- EXERCISE REQUIREMENTS:
Set down the data again exactly. Pictures are not part of the copy.
━━ INPUT RECORDS ━━
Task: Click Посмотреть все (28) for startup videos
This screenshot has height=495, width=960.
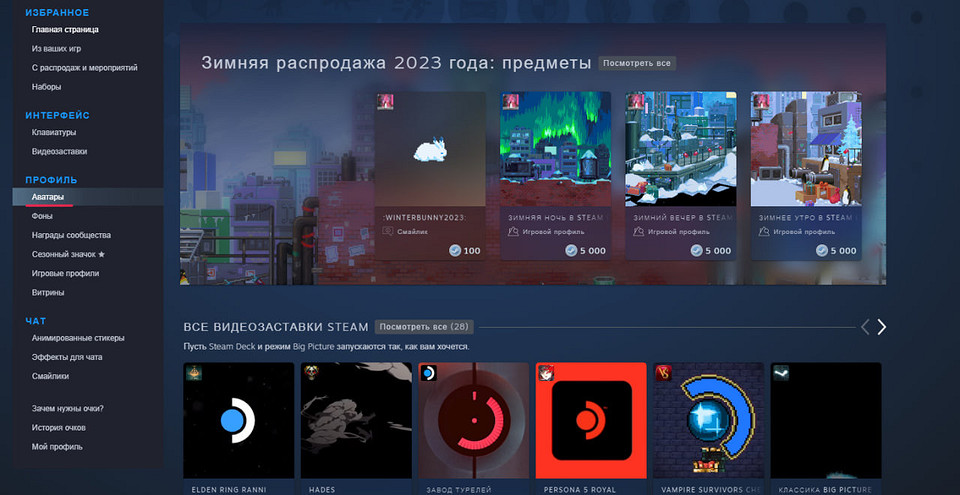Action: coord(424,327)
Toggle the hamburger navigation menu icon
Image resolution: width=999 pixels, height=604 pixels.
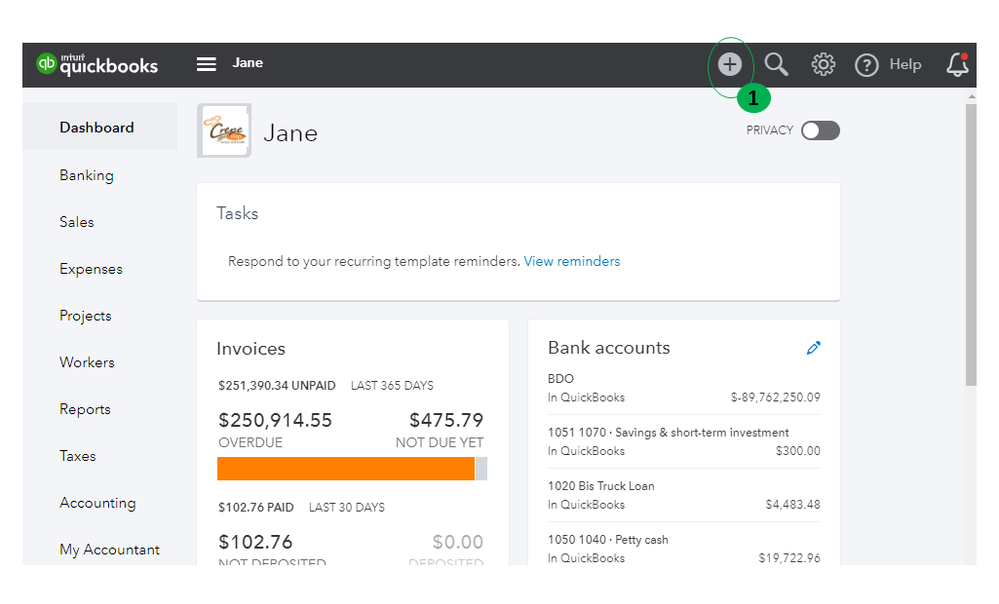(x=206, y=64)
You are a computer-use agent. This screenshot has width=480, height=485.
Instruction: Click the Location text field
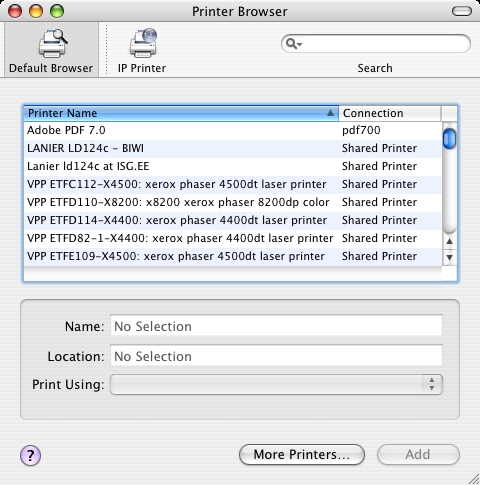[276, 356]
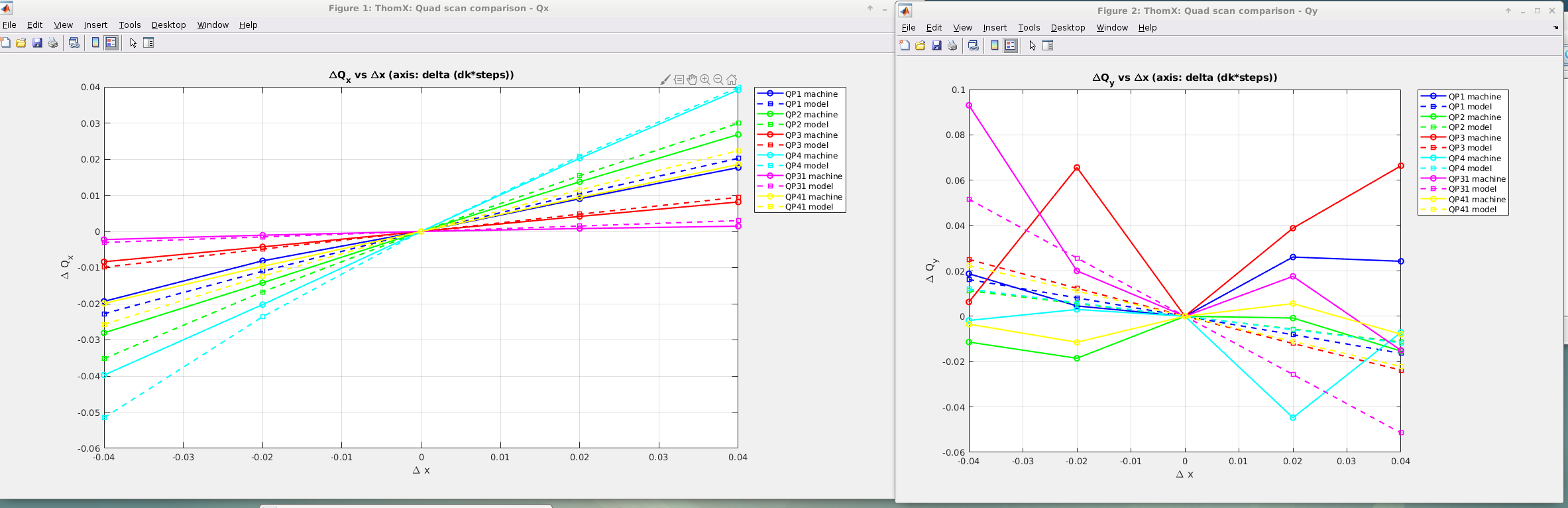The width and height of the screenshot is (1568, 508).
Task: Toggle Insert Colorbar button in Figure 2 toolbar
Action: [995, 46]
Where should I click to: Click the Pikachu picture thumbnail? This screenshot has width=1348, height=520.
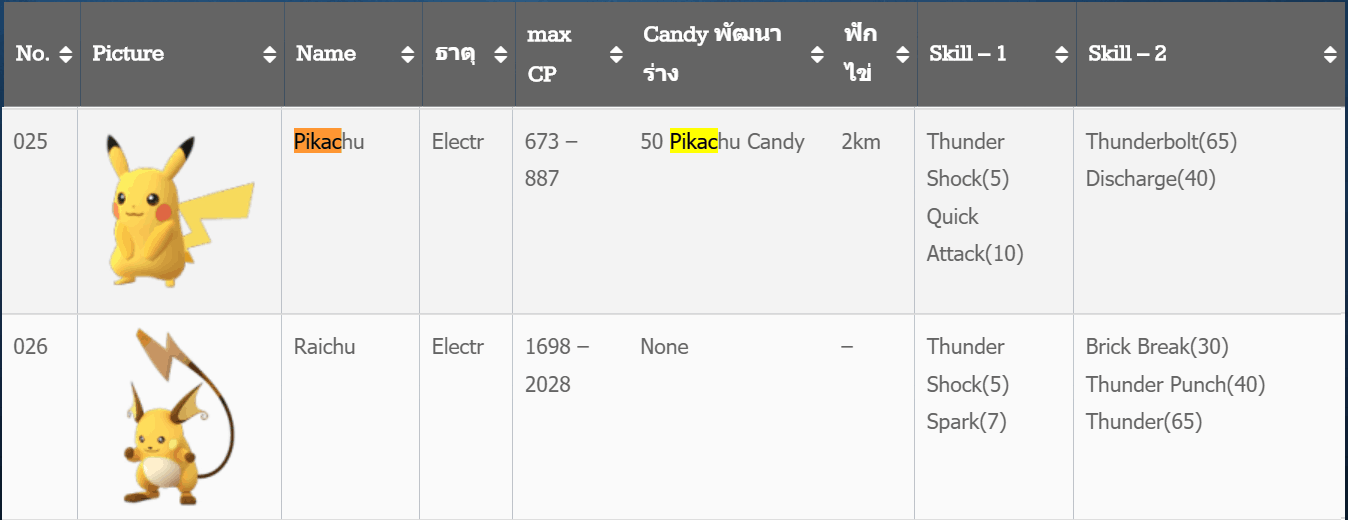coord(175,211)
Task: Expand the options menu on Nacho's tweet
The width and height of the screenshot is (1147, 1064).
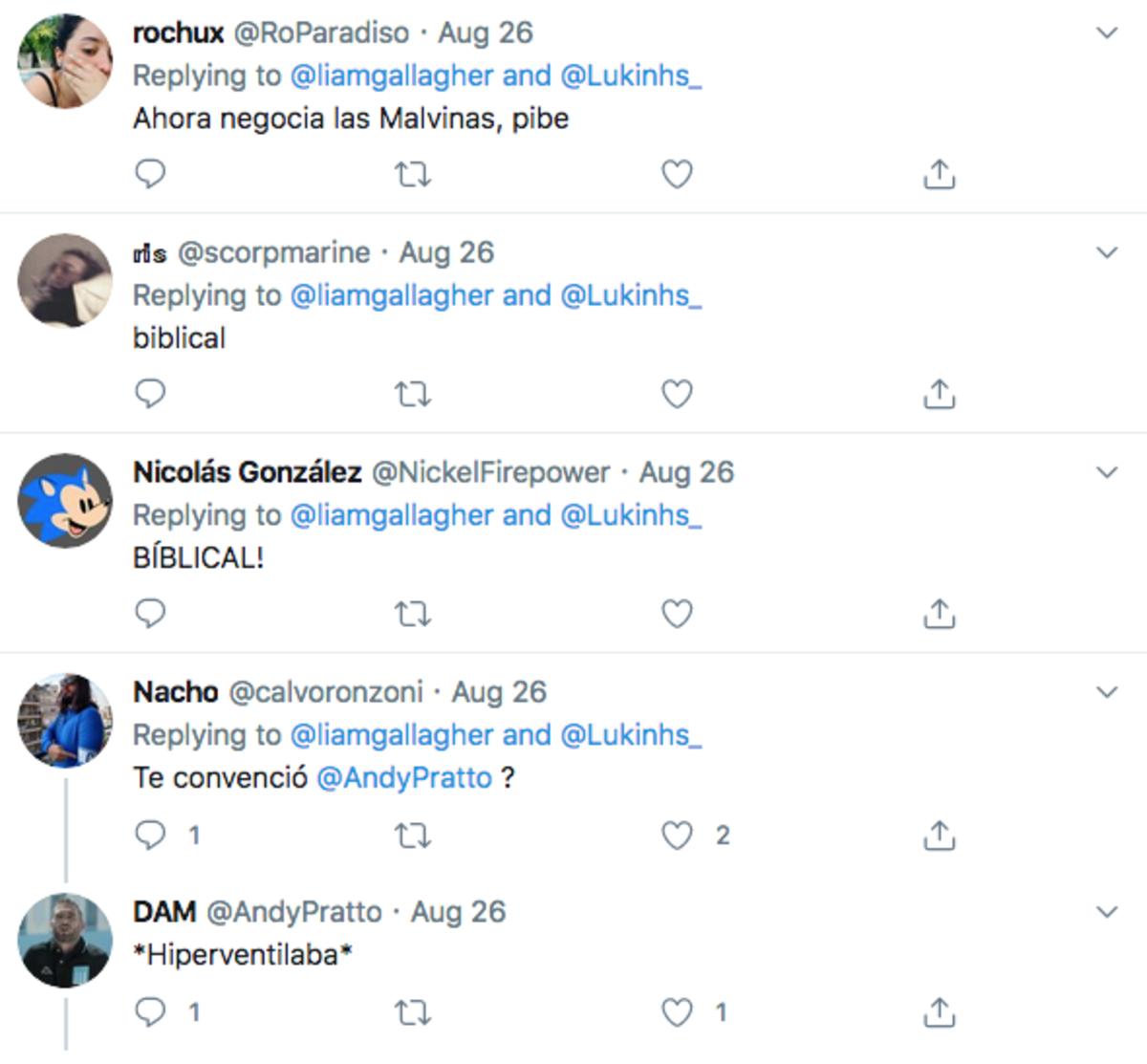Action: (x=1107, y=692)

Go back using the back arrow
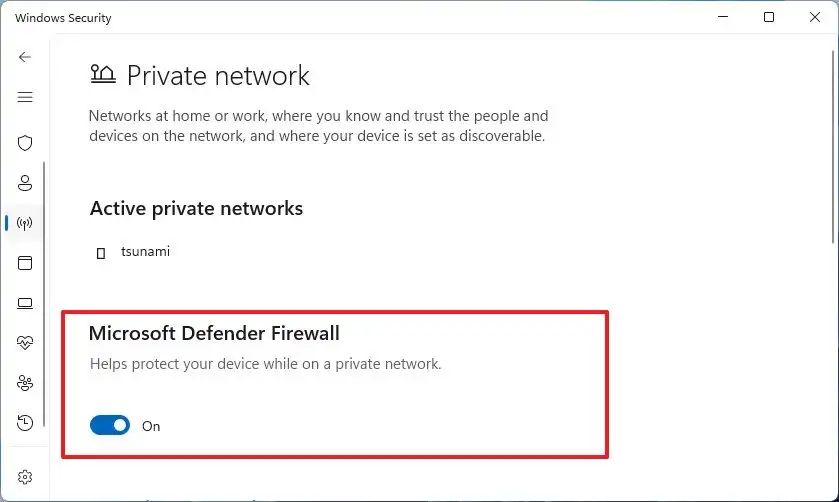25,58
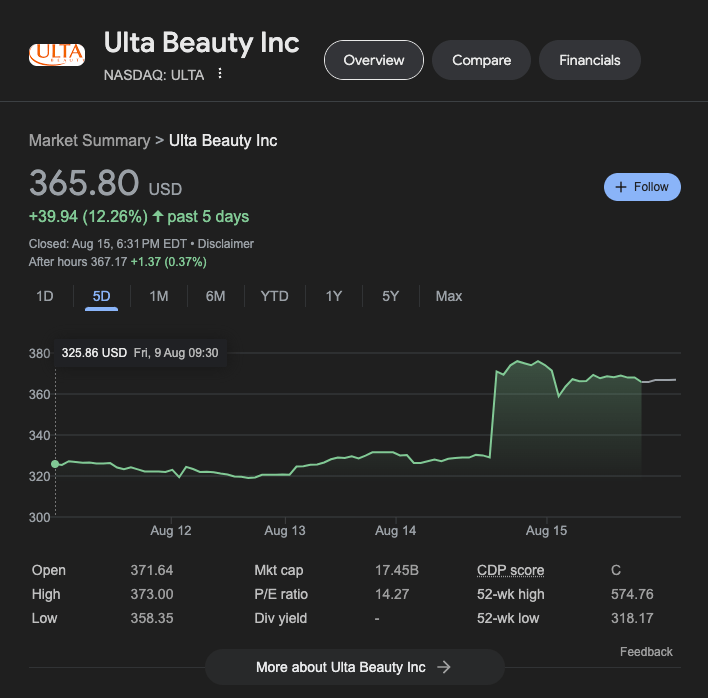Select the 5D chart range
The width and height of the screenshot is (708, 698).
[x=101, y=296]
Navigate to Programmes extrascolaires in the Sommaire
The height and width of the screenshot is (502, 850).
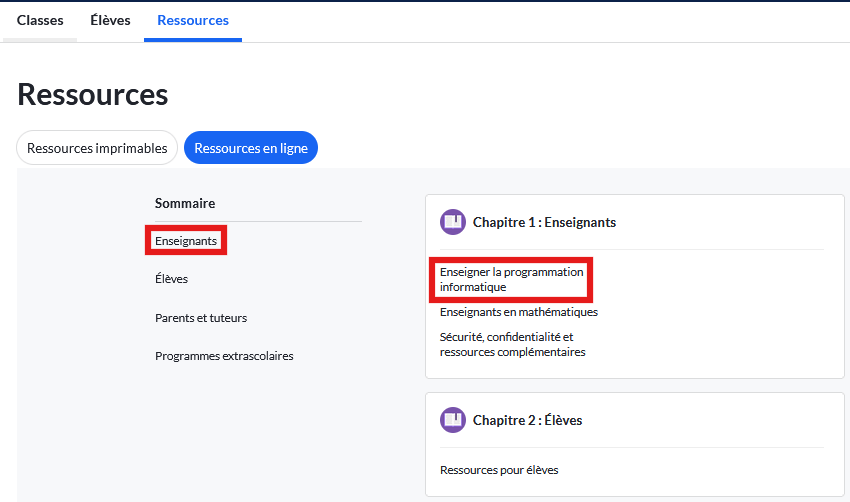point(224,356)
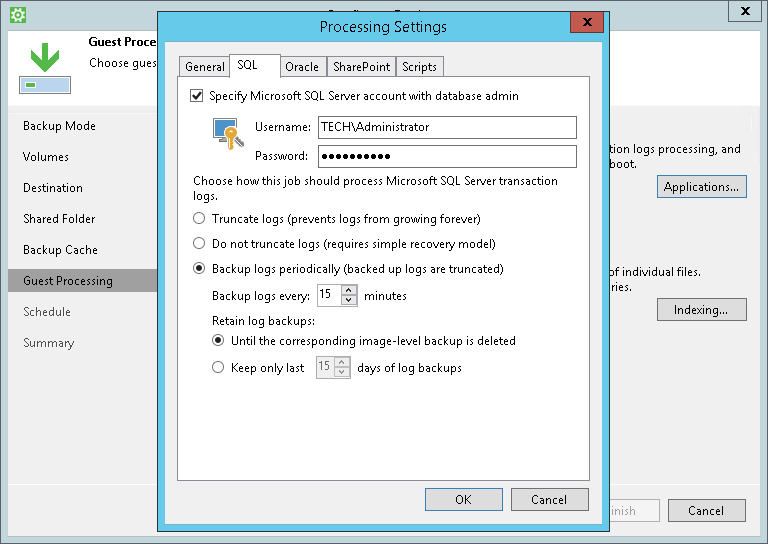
━━━
- TASK ANSWER:
Task: Click Посмотреть все (28) for startup videos
This screenshot has height=495, width=960.
Action: coord(424,327)
Toggle the hamburger navigation menu icon
Image resolution: width=999 pixels, height=604 pixels.
(x=206, y=64)
You are a computer-use agent. This screenshot has width=480, height=485.
Instruction: Click the Location text field
[276, 356]
The width and height of the screenshot is (1568, 508).
Task: Toggle Insert Colorbar button in Figure 2 toolbar
Action: [995, 46]
Where should I click to: Click the Pikachu picture thumbnail? This screenshot has width=1348, height=520.
coord(175,211)
Task: Expand the options menu on Nacho's tweet
The width and height of the screenshot is (1147, 1064).
Action: (x=1107, y=692)

Go back using the back arrow
25,58
Select the 5D chart range
The width and height of the screenshot is (708, 698).
[x=101, y=296]
Navigate to Programmes extrascolaires in the Sommaire
The height and width of the screenshot is (502, 850).
point(224,356)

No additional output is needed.